**Given request**
Collect every line in the rows below that contains the string "width", treating uppercase and lowercase letters as distinct.

**Input rows**
....

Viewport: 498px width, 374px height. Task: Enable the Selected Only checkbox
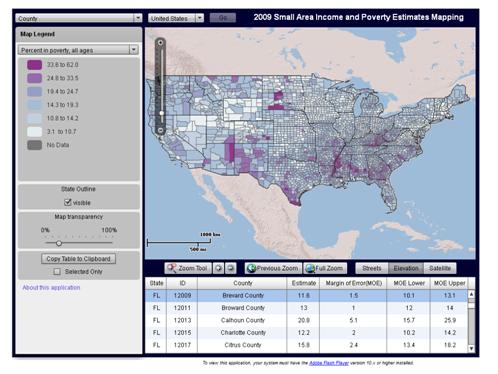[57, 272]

....

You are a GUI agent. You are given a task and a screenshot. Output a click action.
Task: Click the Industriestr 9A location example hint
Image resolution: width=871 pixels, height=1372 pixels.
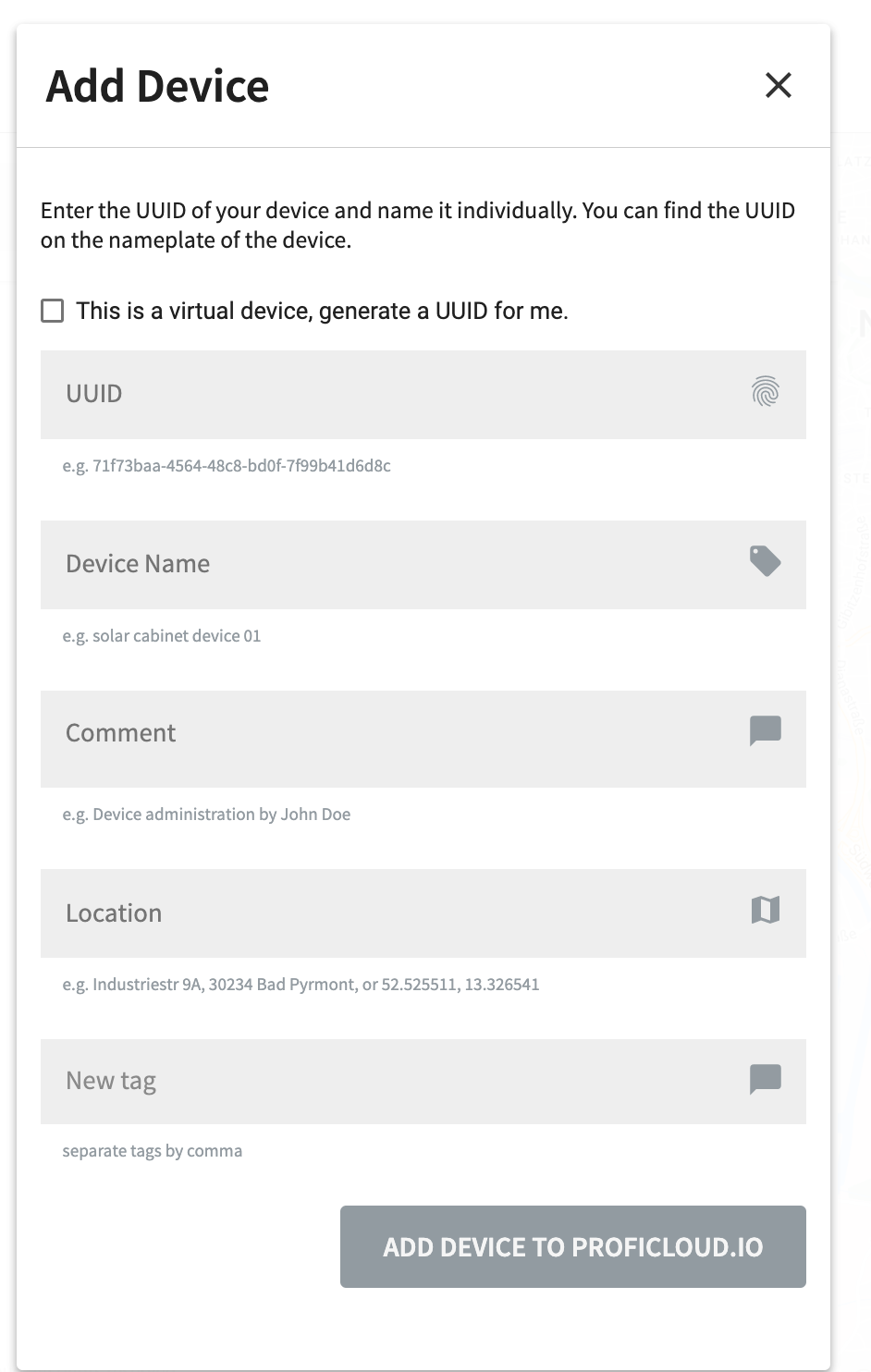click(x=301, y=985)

....

**Solved exercise**
Viewport: 498px width, 374px height. Task: Enable the Selected Only checkbox
Image resolution: width=871 pixels, height=1372 pixels.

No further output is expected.